In the last week, we had a site get AP'd, triggering 100K unique visitors to a single IIS server in under 5 hours. It took out the IIS server. Placing a single squid infront of the server handled the entire onslaught with a max server load of 0.10 on a modest Intel IV 3Ghz.

It's trivial to implement for anyone interested...

Comments

squid as reverse proxy

I've been using squid for different things for about 10 years now. Though it works for most cases, I've been asked to be cautious before putting it in high traffic sites. The person who mentioned this had mentioned that they had to restart squid every few hours under very heavy load.

Todd Hoff's picture

re: squid as reverse proxy

Yep, YouTube also mentioned some problems with squid.
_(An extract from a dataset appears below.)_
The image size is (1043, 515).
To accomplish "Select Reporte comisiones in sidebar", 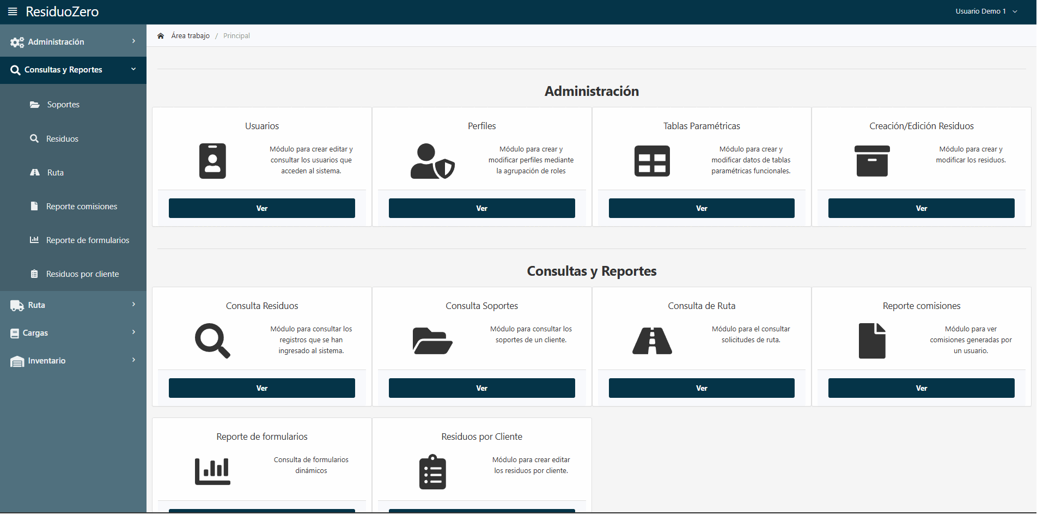I will 81,207.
From http://highscalability.com/youtube-architecture:

Used squid (reverse proxy) in front of Apache. This worked for a while, but as load increased performance eventually decreased. Went from 300 requests/second to 20.

So it's not all roses and candy.

re: Squid as a Reverse Proxy

I think that it's a kind of truism to say that as "load increased, performance eventually decreased." That's to be expected with most servers; once capacity is reached, performance often degrades exponentially as the server catches up processing all backlogged requests and still accepting new requests. I see this as an indicator it's time to scale out. I haven't done the math to calculate the cost effectiveness, but my gut instinct is that Squid is still one of the most cost effective ways to attack the problem as opposed to throwing more web servers into the pool. With its own built-in peer-to-peer caching network, Squid makes it far easier and more efficient to scale than web servers. This means that as you scale out the Squids, they can just request content from cache peers leaving the web servers free to handle new requests. Squids can handle enormous amounts of traffic well, but will get overwhelmed at a certain point; that's inevitable.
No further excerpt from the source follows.